→ Instructions for the task:
Here the requirement is to repeat every record exactly, in full.

→ Records for this exercise:
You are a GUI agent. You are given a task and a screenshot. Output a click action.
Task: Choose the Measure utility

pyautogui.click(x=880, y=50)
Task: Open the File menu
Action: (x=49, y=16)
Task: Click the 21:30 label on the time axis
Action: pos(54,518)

→ Response to this task:
You are a GUI agent. You are given a task and a screenshot. Output a click action.
Task: Choose the Measure utility

pyautogui.click(x=880, y=50)
Task: Open the File menu
Action: (x=49, y=16)
Task: Click the 21:30 label on the time axis
Action: pos(54,518)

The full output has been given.